**** SELECTED PASSAGE
Visualizing Mahout in Zeppelin

** DEPRECATED : While this page is useful for learning how to set up Mahout in Zeppelin, we strongly reccomend using a pre-built Docker container for trying out Mahout. See instructions here **

The Apache Zeppelin is an exciting notebooking tool, designed for working with Big Data applications. It comes with great integration for graphing in R and Python, supports multiple langauges in a single notebook (and facilitates sharing of variables between interpreters), and makes working with Spark and Flink in an interactive environment (either locally or in cluster mode) a breeze. Of course, it does lots of other cool things too- but those are the features we’re going to take advantage of.

Step1: Download and Install Zeppelin

Zeppelin binaries by default use Spark 2.1 / Scala 2.11, until Mahout puts out Spark 2.1/Scala 2.11 binaries you have two options.

Option 1: Build Mahout for Spark 2.1/Scala 2.11

Build Mahout

Follow the standard procedures for building Mahout, except manually set the Spark and Scala versions - the easiest way being:

git clone http://github.com/apache/mahout
cd mahout
mvn clean package -Dspark.version=2.1.0 -Dscala.version=2.11.8 -Dscala.compat.version=2.11 -DskipTests

Download Zeppelin

cd /a/good/place/to/install/
wget http://apache.mirrors.tds.net/zeppelin/zeppelin-0.7.1/zeppelin-0.7.1-bin-all.tgz
tar -xzf zeppelin-0.7.1-bin-all.tgz
cd zeppelin*
bin/zeppelin-daemon.sh start

And that’s it. Open a web browser and surf to http://localhost:8080

Proceed to Step 2.

Option2: Build Zeppelin for Spark 1.6/Scala 2.10

We’ll use Mahout binaries from Maven, so all you need to do is clone, and build Zeppelin-

git clone http://github.com/apache/zeppelin
cd zeppelin
mvn clean package -Pspark1.6 -Pscala2.10 -DskipTests

After it builds successfully…

bin/zeppelin-daemon.sh start

And that’s it. Open a web browser and surf to http://localhost:8080

Step2: Create the Mahout Spark Interpreter

After opening your web browser and surfing to http://localhost:8080, click on the Anonymous button on the top right corner, which will open a drop down. Then click Interpreter.

Screen Shot1

At the top right, just below the blue nav bar- you will see two buttons, “Repository” and “+Create”. Click on “+Create”
********
**** LISTED RECORDS
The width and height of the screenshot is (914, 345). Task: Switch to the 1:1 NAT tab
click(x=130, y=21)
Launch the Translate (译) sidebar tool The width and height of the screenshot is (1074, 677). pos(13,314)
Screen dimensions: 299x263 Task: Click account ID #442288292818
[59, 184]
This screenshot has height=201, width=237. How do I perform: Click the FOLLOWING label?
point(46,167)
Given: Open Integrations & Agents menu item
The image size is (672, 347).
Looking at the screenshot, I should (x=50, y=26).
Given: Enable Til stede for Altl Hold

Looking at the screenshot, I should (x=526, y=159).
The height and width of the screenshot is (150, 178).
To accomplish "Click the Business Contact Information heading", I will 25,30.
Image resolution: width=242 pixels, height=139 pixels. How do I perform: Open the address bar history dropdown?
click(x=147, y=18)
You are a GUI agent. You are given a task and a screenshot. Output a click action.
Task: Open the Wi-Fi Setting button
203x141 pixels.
********
TASKS FOR THIS EXERCISE =>
1: In the Mahout-in-Zeppelin guide, reproduce the part that opens with the words containing "Visualizing Mahout in" and closes with "take advantage of.".
2: Render this sentence from the Mahout-in-Zeppelin guide in Spanish: "After opening your web browser and surfing to http://localhost:8080, click on the Anonymous button on the top right corner, which will open a drop down."

THE REPLIES =>
1:
Visualizing Mahout in Zeppelin

** DEPRECATED : While this page is useful for learning how to set up Mahout in Zeppelin, we strongly reccomend using a pre-built Docker container for trying out Mahout. See instructions here **

The Apache Zeppelin is an exciting notebooking tool, designed for working with Big Data applications. It comes with great integration for graphing in R and Python, supports multiple langauges in a single notebook (and facilitates sharing of variables between interpreters), and makes working with Spark and Flink in an interactive environment (either locally or in cluster mode) a breeze. Of course, it does lots of other cool things too- but those are the features we’re going to take advantage of.

2: Después de abrir el navegador web e ir a http://localhost:8080, haga clic en el botón Anonymous en la esquina superior derecha, lo que abrirá un menú desplegable.